* Start Items *

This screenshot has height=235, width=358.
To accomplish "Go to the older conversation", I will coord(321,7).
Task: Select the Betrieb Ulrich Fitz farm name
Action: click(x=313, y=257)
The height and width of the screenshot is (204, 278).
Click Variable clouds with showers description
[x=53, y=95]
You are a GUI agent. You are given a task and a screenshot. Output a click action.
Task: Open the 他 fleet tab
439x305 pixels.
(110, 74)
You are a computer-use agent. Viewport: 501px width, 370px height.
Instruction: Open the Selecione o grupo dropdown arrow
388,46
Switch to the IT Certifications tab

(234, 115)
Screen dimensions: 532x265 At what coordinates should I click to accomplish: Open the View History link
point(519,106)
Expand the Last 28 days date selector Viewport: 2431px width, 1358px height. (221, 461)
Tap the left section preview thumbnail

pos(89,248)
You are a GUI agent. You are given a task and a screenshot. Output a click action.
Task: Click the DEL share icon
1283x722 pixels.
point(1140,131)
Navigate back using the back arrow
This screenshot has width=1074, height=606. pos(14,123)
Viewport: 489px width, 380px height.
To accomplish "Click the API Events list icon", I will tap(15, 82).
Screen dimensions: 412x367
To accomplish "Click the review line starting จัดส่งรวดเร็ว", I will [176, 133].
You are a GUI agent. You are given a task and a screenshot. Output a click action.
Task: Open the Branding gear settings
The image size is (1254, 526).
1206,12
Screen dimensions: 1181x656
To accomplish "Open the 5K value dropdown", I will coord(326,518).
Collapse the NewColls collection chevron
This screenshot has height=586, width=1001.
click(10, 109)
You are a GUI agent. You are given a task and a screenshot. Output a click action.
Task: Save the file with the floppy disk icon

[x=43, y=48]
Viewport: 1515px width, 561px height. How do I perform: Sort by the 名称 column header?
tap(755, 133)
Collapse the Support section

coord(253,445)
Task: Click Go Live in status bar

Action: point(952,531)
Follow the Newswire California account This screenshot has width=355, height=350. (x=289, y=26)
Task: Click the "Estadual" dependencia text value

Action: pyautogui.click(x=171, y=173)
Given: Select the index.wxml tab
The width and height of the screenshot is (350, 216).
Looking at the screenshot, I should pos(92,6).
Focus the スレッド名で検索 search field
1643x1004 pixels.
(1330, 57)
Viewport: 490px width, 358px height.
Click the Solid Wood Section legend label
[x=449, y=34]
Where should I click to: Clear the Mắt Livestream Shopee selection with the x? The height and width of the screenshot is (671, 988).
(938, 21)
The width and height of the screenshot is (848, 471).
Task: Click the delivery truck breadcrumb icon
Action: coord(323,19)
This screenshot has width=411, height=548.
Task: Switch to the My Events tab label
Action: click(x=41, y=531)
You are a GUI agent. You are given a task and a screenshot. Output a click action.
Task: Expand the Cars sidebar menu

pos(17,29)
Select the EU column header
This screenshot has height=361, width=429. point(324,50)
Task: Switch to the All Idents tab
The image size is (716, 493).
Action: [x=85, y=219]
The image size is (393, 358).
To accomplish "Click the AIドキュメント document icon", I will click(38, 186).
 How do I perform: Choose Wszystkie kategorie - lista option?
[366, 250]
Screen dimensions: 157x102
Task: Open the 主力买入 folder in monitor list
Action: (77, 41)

* End Items *

## Problem description
Pull out every line of the entries above that contains the word "dropdown", and copy each one in full. Treat uppercase and lowercase as different.

## Exercise response
Instruction: Open the Selecione o grupo dropdown arrow
To accomplish "Open the 5K value dropdown", I will coord(326,518).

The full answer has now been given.